### PASSAGE GIVEN:

########################################

That does not include wages owed to Robert T. Burda's employees, several of whom say they were not paid last week when the restaurants closed. 
Burda, who owns the restaurants under corporate names including Sondocatt Investments, XCL Enterprises and Burda Enterprises, owes more than $148,800 in water fees, real estate and personal property taxes to some of the cities and towns where his restaurants are located. 
Burda also owes state meals taxes back to 2005, but the exact amount was not available yesterday. A spokesman for the state Department of Revenue said the confidentiality accorded taxpayers prevents the department from giving out that information. 
State tax liens filed this year alone on Burda-owned properties in Hadley, Pittsfield and Chicopee add up to at least $480,000, but Robert R. Bliss, spokesman for the revenue department, said the department expects one of those liens to be paid in full by next week. He said he could not disclose more information. 
Burda also faces a lawsuit by Capmark Finance of California, which loaned him $6.4 million in 1998 to buy five of the restaurants in this area. According to the lawsuit, filed July 2 in U.S. District Court in Springfield, Burda still owes $4.6 million and has not made a payment since April. 
Burda could not be reached for comment yesterday, Monday or Friday.

########################################

### GIVEN REQUEST:
Answer these questions from the passage on Burda's debts:
(a) How much does Burda owe in water fees, real estate and personal property taxes?
(b) In which court was Capmark Finance's lawsuit filed?
(c) How much did Capmark Finance loan Burda in 1998?
The data that follows comes from a different source than this passage.

### DATASET SECTION:
########################################

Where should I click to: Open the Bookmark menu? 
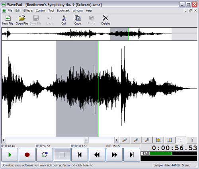[x=63, y=10]
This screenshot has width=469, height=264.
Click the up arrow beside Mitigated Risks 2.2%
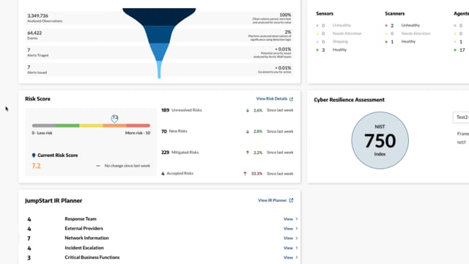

########################################

### SOLUTION TO THIS PROBLEM:
(a) More than $148,800
(b) U.S. District Court in Springfield
(c) $6.4 million